+++ Listed records +++

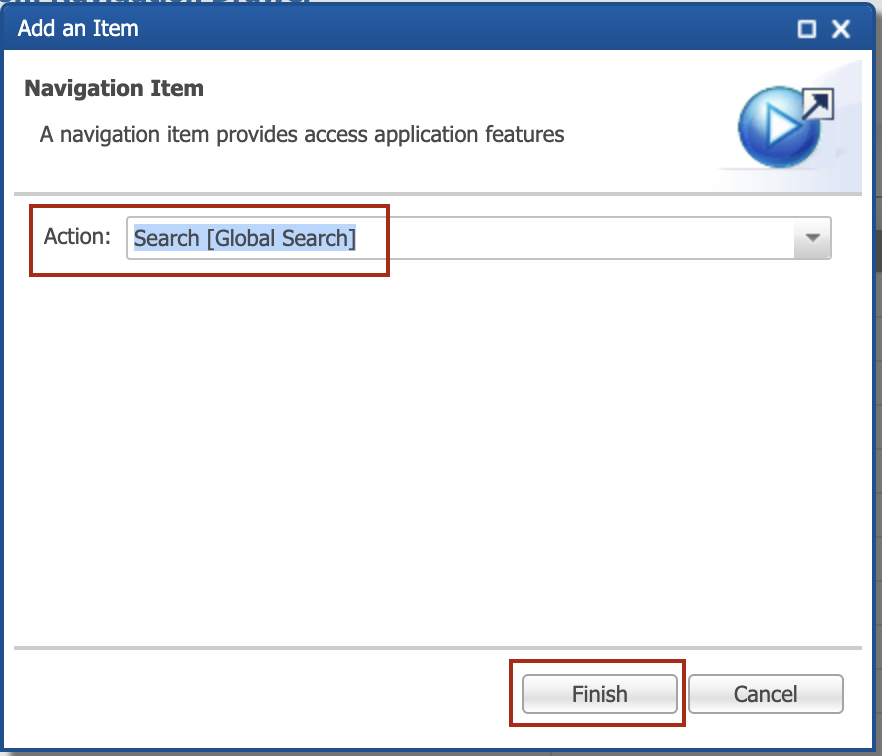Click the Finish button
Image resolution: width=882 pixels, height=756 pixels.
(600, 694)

+++
+++ Listed records +++

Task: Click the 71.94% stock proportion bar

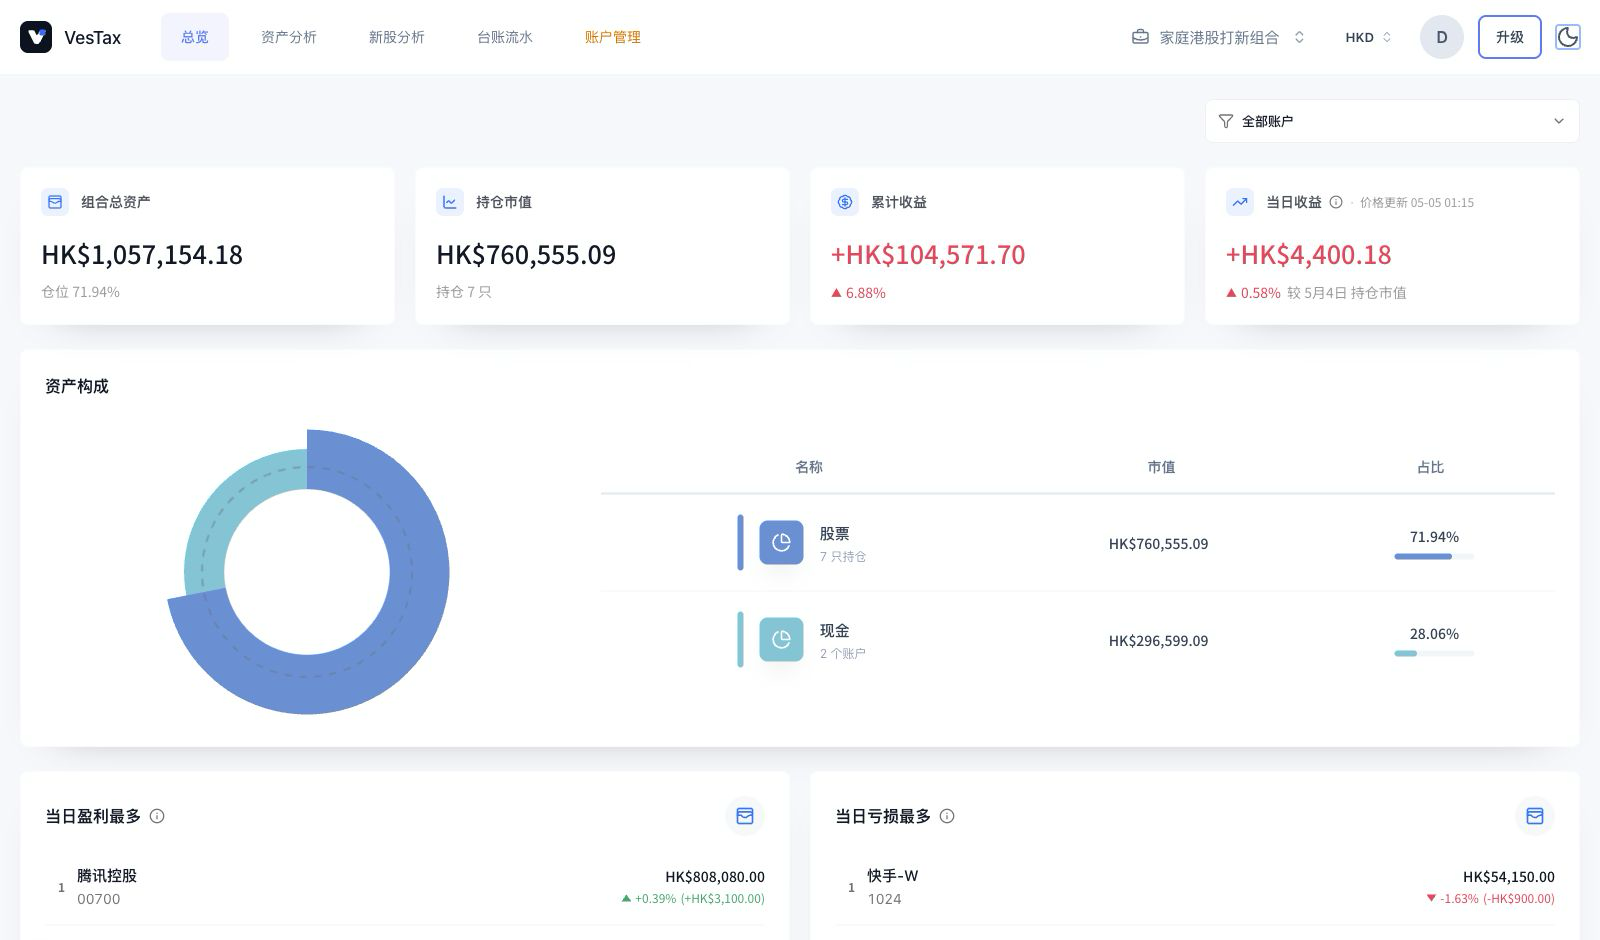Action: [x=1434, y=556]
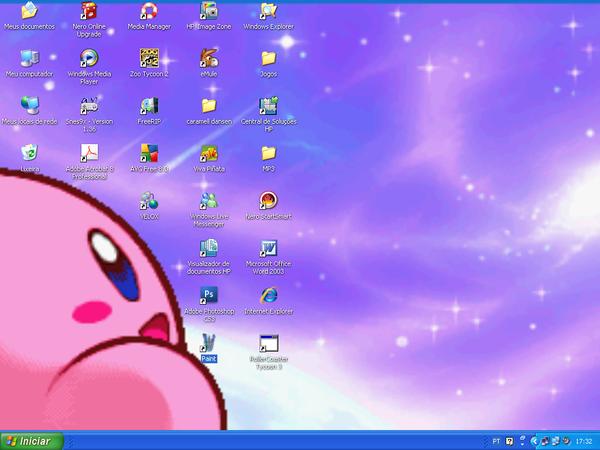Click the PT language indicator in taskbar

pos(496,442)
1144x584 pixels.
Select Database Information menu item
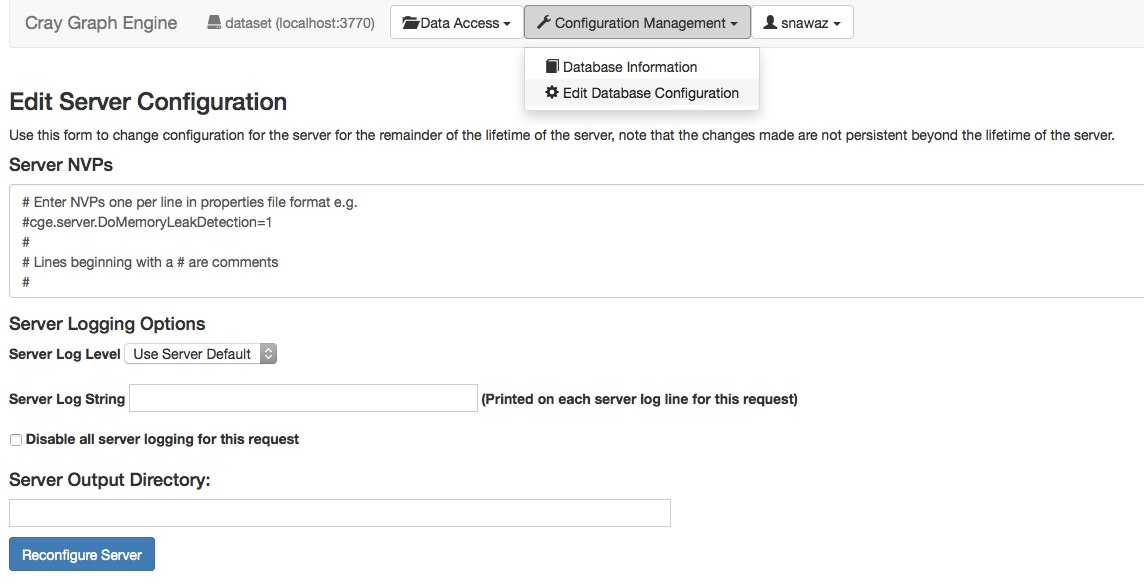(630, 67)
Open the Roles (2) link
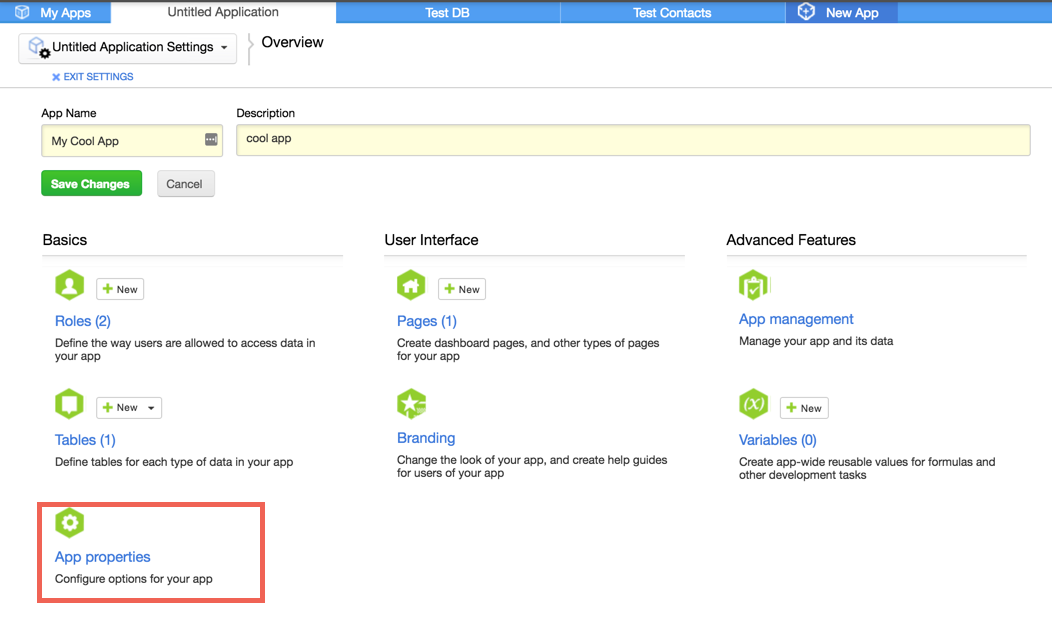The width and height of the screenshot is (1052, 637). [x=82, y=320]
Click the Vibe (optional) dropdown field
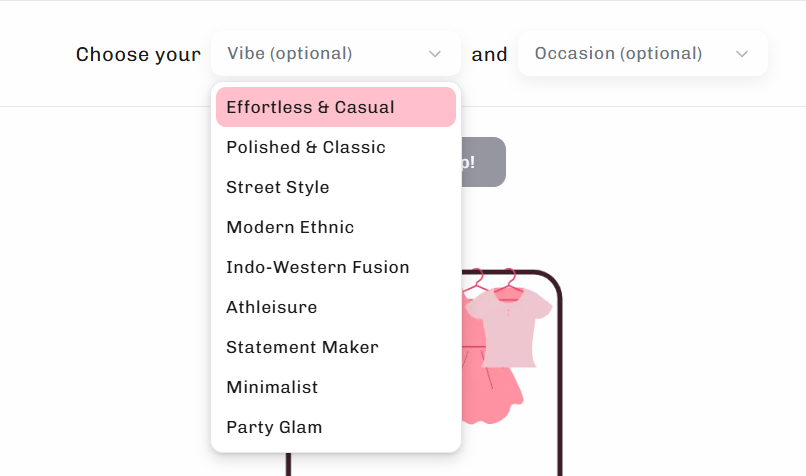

+++

_Problem details_:
Reproduce word for word, with pictures dropped, only the part of the material above that opens with the line containing "Task: Click the 71.94% stock proportion bar" and closes with the line containing "Click the Vibe (optional) dropdown field".

_Answer to this task_:
Task: Click the 71.94% stock proportion bar

Action: [x=1434, y=556]
Click the PT language indicator in taskbar

pos(496,442)
1144x584 pixels.
Select Database Information menu item
(630, 67)
Open the Roles (2) link
The width and height of the screenshot is (1052, 637). [x=82, y=320]
Click the Vibe (optional) dropdown field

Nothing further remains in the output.